The Market Today

Job Openings and Jobs-Hard-to-Fill Data Show Labor Supply Problem


by Craig Dismuke, Dudley Carter

TODAY’S CALENDAR

Mortgage Applications Remain Soft: Mortgage applications for the week ending June 4 fell 3.1% as refi apps dropped another 5.1% and purchase apps ticked up 0.3%.  Since January, purchase apps are now down 23% while refi apps are down 37%. The average 30-year mortgage rate dipped 2 bps to 3.15%.

Inventories Likely to Begin Rebounding in 2H21: The April Wholesale trade inventories data will be released at 9:00 a.m. CT.


24 HOURS OF MARKET ACTIVITY

10-Year Yield Takes Out Bottom of April-to-May Range With Close at Lowest Level Since March 10: Stocks closed mixed Tuesday with the Dow and S&P 500 little changed on both sides of breakeven and the Nasdaq up 0.3%, supported by a daily move lower and flatter for the Treasury curve. Treasury yields declined early as U.S. equity futures dipped ahead of U.S. trading following a disappointing small business optimism survey and reports of widespread website outages across the globe caused by network issues at hosting company Fastly Inc. The drop in yield accelerated as the 10-year yield took out a closing low from late last month that had represented the bottom end of a strong two-month trading range. The JOLTS report released at 9 a.m. CT didn’t have a major market impact but did reinforce concerns that labor supply issues are intensifying and could pose the risk of slowing the recovery (more below). While the 10-year yield ended up off its daily low, the 3.6-bp decline to 1.533% left the benchmark yield at its lowest level since March 10.

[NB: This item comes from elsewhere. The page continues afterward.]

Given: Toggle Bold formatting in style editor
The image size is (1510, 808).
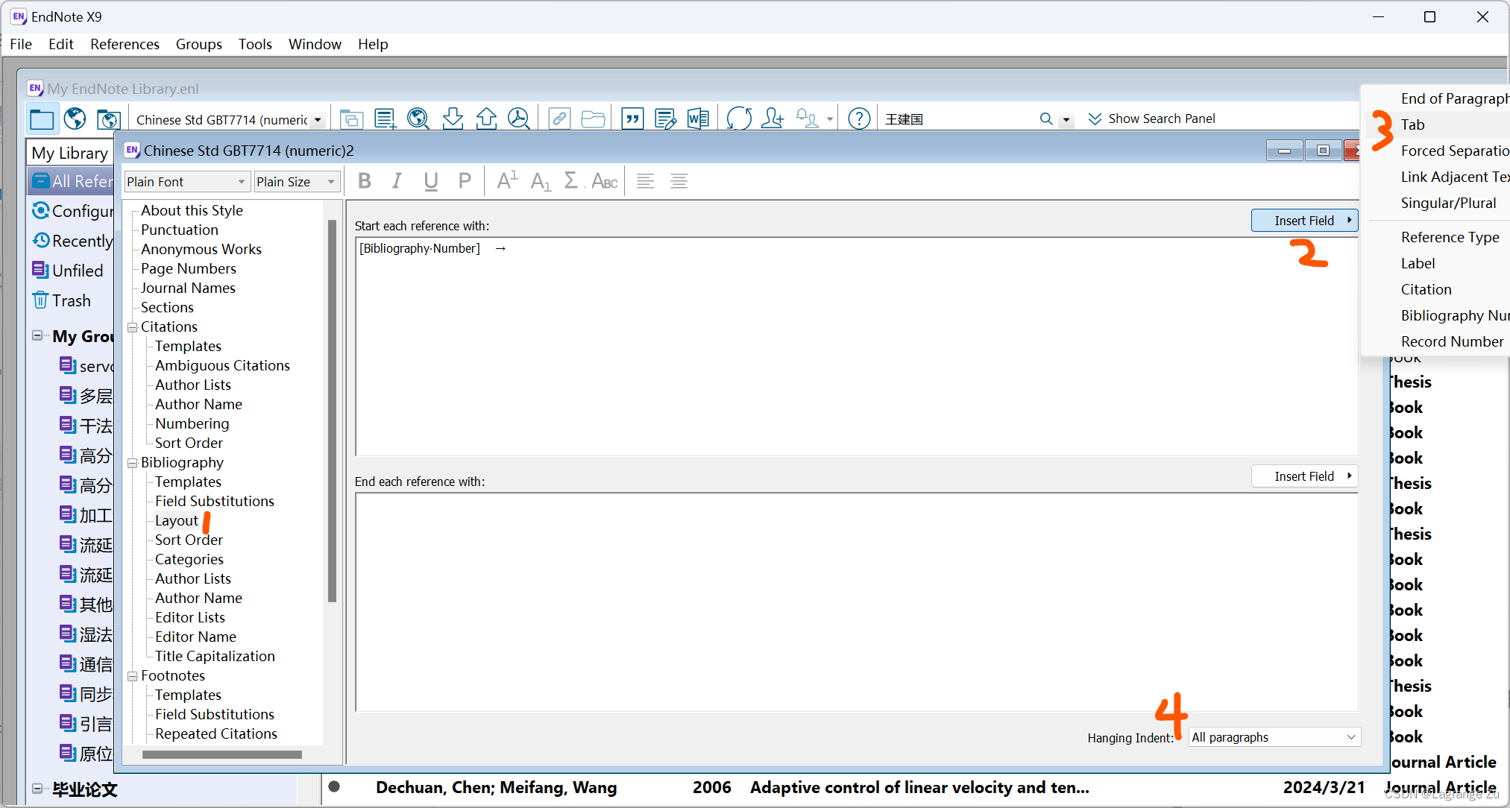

Global equities were mixed again overnight and U.S. equity futures continued to dawdle within reach of record levels as investors await tomorrow’s CPI report for May. Because of the requisite blackout period, Fed officials’ public responses to the data will have to wait until after next Wednesday’s policy meeting. However, the ECB will announce its latest policy plans tomorrow around the same time the U.S. inflation report is released. Any insight into tapering plans at both central banks will be the key focus from those meetings. While possible tapering of monthly bond purchases by central banks had led yields higher in recent months, slower hiring in the U.S. has helped pull the yield curve back down. That decline continued Wednesday, with the 10-year yield dropping an additional 3.2 bps at 7:20 a.m. CT to 1.50%, the lowest non-intraday level since 1.483% on March 3. The 5-year yield also fell to its lowest level since early March.


NOTEWORTHY NEWS

Job Openings Hit a Fresh Record As Labor Supply Concerns Continue to Build: The latest JOLTS report showed job openings rose from 8.29mm in March (revised up from 8.12mm) to 9.29mm in April, exceeding economists’ expectations by more than 1.0mm openings and marking a new all-time high for the series back to 2000. The 998k increase was led by continued strength in leisure and hospitality demand, which added 391k new positions, and a gain of more than 100k each for manufacturing; trade, transports, and utilities; and other services. Mining and logging was the only industry to report a drop in job openings. The juxtaposition of record openings and a growing expanse of evidence pointing to a worker shortage – data released earlier Tuesday showed a record number of small businesses unable to find qualified applicants to fill positions – with the more than 9.3mm individuals reporting as unemployed, 7.1mm individuals outside of the labor force but who want to work, and the more than 15.4mm still receiving unemployment assistance has become a major focus. The data indicate the labor market’s recent slowing is more related to supply issues than to a weakening in demand for workers. Separate from but consistent with the openings figure, job quits hit a new all-time high and layoffs fell to a new all-time low, reiterating the unusual tightness for a recessionary labor market.

Infrastructure Talks Take New Direction, Senate Passes $250 Billion Bipartisan Bill: Negotiations between President Biden and a group of Republican Senators for a possible infrastructure bill were called off late Tuesday afternoon without a deal. From the Wall Street Journal’s report, “An exchange of offers last week did little to resolve the major disputes, with Republicans continuing to reject Mr. Biden’s ideas for raising revenue and the White House arguing that the Republicans’ plan was too small. …’We all know as a caucus we will not be able to do all the things the country needs in a bipartisan way,’ [Senate Majority Leader] Schumer said Tuesday, adding that the party would explore reconciliation, …‘And it may well be that part of the bill that’ll pass will be bipartisan, and part of it will be through reconciliation,’ he added. …Mr. Schumer pointed to efforts from a bipartisan group of lawmakers as another possible path towards reaching a compromise. … In a sign that the White House is open to changing its focus in talks, Mr. Biden spoke with members of the bipartisan group, including Sen. Bill Cassidy (R., La.), on Tuesday.”  After talks broke down, the Senate passed a $250 billion bill, with bipartisan support, to assist U.S. manufacturers in their competitiveness with China.